Dr Salihu Bakari Girei unveils peoplefirst vision for Adamawa
Every election cycle in Adamawa produces a document of this kind: ambitious, wide-ranging and steeped in the language of transformation. What sets Dr Salihu Bakari Girei’s covenant document apart is not its scale, but its structure an effort to move beyond rhetoric towards something more deliberate: a governance blueprint anchored in systems rather than slogans.
Its diagnosis is hardly new. Adamawa’s challenge is not scarcity, but coordination. A state rich in agricultural potential still grapples with food insecurity. Its youthful population remains underemployed. Schools exist, yet learning outcomes are weak; hospitals stand, but healthcare delivery falters. In this respect, the document is right to frame the problem as one of governance, not destiny.

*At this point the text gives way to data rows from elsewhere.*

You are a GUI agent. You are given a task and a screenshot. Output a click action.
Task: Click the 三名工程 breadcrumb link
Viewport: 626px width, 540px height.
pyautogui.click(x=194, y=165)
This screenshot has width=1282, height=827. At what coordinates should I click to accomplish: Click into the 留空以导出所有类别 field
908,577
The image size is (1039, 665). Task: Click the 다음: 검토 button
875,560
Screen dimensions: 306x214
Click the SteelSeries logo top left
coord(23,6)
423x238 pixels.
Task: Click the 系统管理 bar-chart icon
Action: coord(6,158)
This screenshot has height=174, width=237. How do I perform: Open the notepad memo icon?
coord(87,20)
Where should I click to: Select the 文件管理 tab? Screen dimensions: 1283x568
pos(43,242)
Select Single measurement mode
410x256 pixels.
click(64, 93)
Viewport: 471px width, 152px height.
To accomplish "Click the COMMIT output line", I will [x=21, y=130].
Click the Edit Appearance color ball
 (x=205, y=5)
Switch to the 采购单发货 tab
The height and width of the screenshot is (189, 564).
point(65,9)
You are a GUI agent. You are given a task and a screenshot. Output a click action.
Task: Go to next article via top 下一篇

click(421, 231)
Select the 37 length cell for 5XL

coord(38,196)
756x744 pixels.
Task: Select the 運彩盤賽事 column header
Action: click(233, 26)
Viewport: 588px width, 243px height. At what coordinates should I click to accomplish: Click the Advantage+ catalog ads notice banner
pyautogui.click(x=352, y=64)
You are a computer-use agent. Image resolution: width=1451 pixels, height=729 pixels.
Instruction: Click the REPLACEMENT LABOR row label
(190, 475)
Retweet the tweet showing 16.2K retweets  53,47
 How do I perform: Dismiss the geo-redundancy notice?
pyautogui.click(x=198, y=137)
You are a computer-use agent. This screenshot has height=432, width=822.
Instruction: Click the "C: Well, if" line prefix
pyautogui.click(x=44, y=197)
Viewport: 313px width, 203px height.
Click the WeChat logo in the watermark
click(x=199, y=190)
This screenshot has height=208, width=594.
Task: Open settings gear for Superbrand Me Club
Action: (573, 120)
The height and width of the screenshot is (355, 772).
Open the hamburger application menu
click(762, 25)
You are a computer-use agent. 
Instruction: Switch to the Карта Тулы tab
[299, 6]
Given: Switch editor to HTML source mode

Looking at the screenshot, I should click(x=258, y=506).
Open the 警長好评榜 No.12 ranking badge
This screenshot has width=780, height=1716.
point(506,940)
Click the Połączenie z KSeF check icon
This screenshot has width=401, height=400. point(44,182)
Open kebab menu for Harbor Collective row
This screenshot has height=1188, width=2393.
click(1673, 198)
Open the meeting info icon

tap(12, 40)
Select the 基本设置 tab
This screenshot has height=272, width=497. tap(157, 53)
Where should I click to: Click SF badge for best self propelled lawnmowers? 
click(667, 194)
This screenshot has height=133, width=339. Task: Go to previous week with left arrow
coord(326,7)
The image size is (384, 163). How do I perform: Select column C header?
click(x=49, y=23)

Where the proposal gains traction is in its focus on foundations. Education, primary healthcare, rural infrastructure and civil service efficiency are treated not as campaign ornaments, but as the bedrock on which broader development must rest. It is a subtle but significant shift. Too often, political programmes in Nigeria prioritise visible projects over the quieter work of building functional systems.
There is, however, a familiar risk: overreach. The 10-point agenda is expansive — spanning mineral value chains, the digital economy, youth financing and traditional institutions. Each element is sensible in isolation, but together they raise questions of focus. Governments rarely fail for lack of ideas; they falter when ambition outpaces sequencing.
The document’s emphasis on human capital is another strength. Its repeated focus on teachers, healthcare workers and youth empowerment reflects an understanding that development is, ultimately, about people rather than infrastructure. Yet intent alone is not enough. Delivery will require fiscal discipline, institutional autonomy and the political will to confront entrenched interests.
Girei’s reliance on his record in public service lends the document credibility, but also invites scrutiny. If these systemic shortcomings have long been understood from within, voters may reasonably ask why they have persisted — and whether experience alone is sufficient to disrupt them.
Perhaps the most striking feature is the framing of the programme as a “covenant” — an appeal to leadership as obligation rather than entitlement. In a political culture often shaped by patronage and short-term calculation, such language seeks to raise expectations. But a covenant, by definition, demands accountability. Promises of inclusion, transparency and efficiency must be measurable, not merely aspirational.
What emerges is a reflection of a broader shift in Nigerian subnational politics: a gradual move from personality-driven campaigns towards policy-led narratives. Whether that shift produces meaningful change remains uncertain.
Adamawa does not lack plans. It lacks execution.
If this covenant is to stand apart, it will be judged not by the breadth of its vision, but by the discipline of its delivery — the ability to set priorities, build institutions and sustain reform beyond the electoral cycle. Without that, it risks becoming yet another well-crafted promise overtaken by familiar realities.